### Stored data
......

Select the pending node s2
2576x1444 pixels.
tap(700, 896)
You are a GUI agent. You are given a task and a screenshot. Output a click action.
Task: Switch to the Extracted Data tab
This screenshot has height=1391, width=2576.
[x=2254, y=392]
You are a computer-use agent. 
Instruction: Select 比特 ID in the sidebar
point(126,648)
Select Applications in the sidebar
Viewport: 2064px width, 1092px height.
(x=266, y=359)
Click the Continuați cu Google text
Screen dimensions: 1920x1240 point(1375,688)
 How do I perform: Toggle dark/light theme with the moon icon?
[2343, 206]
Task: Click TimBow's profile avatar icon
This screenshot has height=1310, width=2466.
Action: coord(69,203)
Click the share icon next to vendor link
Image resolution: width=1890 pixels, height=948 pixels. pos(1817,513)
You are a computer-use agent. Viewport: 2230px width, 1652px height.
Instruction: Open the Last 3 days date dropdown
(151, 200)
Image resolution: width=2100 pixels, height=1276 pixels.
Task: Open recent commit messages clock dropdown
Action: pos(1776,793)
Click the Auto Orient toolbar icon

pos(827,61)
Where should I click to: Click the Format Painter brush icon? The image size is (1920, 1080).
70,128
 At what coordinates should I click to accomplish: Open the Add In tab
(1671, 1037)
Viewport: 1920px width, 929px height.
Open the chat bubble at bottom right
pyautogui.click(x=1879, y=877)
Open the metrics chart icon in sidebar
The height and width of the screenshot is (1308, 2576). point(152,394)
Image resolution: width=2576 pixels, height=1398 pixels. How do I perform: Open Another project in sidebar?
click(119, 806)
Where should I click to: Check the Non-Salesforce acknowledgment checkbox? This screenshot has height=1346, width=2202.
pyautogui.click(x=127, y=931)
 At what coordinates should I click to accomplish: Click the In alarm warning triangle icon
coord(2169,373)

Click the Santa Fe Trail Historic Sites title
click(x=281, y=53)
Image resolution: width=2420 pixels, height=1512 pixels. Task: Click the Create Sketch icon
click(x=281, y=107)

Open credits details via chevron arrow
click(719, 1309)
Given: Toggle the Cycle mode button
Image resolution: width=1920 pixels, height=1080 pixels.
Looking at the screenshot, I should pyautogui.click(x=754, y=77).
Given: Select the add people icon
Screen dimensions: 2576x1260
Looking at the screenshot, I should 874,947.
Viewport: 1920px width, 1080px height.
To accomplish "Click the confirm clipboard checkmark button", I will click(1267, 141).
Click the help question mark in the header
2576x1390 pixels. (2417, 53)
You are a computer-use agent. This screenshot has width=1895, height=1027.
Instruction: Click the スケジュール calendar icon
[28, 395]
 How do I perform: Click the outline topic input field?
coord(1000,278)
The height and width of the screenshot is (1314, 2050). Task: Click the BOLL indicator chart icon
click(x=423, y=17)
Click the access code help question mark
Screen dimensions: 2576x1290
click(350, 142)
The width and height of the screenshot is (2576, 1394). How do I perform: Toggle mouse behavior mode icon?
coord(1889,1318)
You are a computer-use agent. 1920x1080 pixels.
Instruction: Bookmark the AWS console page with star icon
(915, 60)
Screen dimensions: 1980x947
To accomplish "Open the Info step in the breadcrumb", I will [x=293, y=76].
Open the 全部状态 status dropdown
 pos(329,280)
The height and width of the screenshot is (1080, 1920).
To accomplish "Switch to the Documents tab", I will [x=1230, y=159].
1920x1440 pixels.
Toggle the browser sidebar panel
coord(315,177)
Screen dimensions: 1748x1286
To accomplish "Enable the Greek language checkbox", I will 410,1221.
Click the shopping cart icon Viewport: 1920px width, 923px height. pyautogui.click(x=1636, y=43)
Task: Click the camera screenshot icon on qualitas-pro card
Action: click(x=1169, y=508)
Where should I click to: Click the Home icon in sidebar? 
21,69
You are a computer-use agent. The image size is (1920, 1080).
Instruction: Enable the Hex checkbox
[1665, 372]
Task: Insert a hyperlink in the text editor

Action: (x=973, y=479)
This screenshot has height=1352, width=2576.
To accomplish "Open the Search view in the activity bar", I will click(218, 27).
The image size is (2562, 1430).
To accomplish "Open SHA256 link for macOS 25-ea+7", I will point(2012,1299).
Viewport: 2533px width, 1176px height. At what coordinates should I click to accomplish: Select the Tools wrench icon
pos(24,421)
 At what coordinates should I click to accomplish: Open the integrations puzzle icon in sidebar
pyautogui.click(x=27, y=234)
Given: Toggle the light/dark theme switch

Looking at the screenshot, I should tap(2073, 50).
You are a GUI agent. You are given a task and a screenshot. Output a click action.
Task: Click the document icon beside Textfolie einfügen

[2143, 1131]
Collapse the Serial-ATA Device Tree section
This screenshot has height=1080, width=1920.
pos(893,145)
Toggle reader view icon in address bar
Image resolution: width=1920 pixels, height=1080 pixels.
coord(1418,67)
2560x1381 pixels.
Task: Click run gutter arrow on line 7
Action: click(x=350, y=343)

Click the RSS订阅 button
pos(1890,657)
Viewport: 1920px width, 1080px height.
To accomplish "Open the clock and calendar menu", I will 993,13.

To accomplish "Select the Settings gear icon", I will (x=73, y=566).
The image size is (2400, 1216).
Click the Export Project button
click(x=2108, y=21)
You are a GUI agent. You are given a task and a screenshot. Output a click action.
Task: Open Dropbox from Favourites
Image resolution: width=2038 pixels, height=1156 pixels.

......

What is the number of lines in the data holding the word "computer"? Reply with that number only.

5